Holy Bath Bombs, Batman!!
I took the plunge…literally. The actual real literal use of literally, plunge and OMG was it amazing!
Oh, Lush Intergalactic Bath Bomb, where have you been all my life?
In my post, Cosmos in My Bath, Or Nah, I was debating whether or not to take a nice long blue soak using Lush’s psychedelic bath bomb.
I had questions…
Would popping candy really take me around the Milky Way?
Would peppermint and neon colour swirls send my mood rocketing?
Would there be a layer of smutz on the bottom of my tub?
Would it take an overwhelming amount of elbow grease and everything under my bathroom counter to get it to come clean?
I can’t say that I noticed the popping candy, and I’m pretty sure I stayed firmly grounded on terra firma, but there were actual vibrant lustre vortices swirling around my bath tub. Hypnotizing to say the least and definitely made for a very relaxing experience.
And yes the colors and the scents really do induce mood altering sensations, think 60s spa trip.
Once all of my stress and worries were sucked down the drain, I was left with the softest skin and the tub was left with a shimmery layer of glitter.

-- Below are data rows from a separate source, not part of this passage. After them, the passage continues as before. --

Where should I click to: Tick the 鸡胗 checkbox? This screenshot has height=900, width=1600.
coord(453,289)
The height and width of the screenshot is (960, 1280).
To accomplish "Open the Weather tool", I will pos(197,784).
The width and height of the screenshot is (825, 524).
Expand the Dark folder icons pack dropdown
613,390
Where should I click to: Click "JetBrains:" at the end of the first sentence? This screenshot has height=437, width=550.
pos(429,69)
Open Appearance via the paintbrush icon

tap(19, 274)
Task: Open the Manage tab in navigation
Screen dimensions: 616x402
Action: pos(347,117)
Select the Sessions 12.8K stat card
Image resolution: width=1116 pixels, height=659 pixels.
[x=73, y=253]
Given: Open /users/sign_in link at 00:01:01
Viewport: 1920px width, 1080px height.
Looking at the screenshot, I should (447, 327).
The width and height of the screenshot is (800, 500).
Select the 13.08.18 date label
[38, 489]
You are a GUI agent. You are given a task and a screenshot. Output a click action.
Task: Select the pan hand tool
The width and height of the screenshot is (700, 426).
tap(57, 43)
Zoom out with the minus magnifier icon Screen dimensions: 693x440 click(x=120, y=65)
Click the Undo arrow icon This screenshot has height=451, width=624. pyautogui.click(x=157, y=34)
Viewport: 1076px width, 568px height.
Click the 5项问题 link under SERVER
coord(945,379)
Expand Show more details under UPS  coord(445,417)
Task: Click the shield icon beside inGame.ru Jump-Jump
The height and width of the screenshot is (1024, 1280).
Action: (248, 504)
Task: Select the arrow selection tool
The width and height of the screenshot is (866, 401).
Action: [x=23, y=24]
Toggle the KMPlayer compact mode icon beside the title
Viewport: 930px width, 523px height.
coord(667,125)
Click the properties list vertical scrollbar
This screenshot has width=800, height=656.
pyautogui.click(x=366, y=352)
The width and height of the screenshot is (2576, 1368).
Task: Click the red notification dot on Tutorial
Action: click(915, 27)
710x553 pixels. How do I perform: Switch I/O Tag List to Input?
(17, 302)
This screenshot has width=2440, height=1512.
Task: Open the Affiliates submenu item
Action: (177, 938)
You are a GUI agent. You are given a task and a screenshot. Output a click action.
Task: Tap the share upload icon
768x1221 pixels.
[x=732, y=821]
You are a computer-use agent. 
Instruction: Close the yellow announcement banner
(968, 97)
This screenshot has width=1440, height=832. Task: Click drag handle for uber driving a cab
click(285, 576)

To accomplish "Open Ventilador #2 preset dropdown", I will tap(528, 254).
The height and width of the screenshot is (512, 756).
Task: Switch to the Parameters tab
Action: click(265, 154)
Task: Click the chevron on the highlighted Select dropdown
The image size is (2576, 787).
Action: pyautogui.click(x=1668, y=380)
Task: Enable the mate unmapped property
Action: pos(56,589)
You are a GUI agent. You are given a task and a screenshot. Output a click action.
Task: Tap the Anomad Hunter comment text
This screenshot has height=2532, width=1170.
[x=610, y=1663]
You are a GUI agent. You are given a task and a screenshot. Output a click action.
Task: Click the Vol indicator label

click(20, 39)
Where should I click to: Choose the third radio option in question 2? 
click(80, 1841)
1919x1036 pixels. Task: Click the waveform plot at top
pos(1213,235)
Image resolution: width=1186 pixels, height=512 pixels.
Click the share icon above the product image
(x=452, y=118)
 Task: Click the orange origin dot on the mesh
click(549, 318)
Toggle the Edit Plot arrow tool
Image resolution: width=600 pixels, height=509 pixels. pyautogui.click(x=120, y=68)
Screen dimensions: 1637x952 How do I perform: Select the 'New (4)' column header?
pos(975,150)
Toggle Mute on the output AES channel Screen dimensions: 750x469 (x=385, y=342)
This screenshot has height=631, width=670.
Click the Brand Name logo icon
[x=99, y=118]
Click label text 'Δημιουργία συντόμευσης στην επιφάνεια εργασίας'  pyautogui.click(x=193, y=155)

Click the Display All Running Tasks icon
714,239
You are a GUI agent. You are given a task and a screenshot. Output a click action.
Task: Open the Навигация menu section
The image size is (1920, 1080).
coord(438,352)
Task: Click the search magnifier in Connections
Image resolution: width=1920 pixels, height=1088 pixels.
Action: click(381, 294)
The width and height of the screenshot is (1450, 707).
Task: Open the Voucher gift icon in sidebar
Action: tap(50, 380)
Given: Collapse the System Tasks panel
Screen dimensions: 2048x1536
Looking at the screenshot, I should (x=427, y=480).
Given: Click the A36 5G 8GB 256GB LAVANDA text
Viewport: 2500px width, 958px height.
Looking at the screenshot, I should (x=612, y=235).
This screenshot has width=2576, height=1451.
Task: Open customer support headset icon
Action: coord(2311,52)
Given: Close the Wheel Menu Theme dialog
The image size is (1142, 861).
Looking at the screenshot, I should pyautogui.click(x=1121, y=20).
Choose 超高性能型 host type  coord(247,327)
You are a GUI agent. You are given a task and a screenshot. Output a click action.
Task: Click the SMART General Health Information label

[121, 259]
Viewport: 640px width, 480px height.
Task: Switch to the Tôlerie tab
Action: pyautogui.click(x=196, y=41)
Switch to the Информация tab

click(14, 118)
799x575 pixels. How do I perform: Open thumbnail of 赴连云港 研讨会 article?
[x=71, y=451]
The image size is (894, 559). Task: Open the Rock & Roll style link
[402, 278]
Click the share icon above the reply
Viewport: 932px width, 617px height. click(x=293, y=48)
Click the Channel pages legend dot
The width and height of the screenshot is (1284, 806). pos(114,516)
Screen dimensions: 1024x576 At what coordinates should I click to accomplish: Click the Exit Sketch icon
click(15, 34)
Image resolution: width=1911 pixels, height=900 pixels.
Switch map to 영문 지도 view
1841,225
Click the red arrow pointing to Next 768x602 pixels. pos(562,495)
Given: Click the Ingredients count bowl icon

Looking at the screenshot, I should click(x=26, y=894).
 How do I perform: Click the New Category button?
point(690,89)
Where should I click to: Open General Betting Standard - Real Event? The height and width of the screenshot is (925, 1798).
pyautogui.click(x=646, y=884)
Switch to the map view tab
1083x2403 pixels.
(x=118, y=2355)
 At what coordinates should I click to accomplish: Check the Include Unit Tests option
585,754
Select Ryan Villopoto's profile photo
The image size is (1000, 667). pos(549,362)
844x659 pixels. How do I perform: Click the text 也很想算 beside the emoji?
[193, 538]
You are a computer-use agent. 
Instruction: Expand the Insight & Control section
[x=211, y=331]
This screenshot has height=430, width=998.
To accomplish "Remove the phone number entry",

I AM SO FREAKIN FABULOUS, I DON’T LEAVE A RING AROUND THE TUB, I LEAVE GLITTER, HONEY!!
And the best part
It all wiped clean with just a few swipes of the sponge. SCORE!!
My verdict: I do declare that I am officially hooked on bath bombs. Can’t wait to try more. And Lush has quite the selection.
You got your Yoga Bomb, your Frozen Bomb, your Twilight Bomb, your Big Blue Bomb, and your ***clears throat*** Sex Bomb. Y’all know I’m gonna be trying that last one. I’m just saying.
I honestly don’t know what took me so long to try these fizzy balls of goodness, but now that I have, there is no turning back. I will definitely be adding this little bit of luxury to my beauty routines.
I see a whole lot of fragrant, swirly, yummy baths in my future.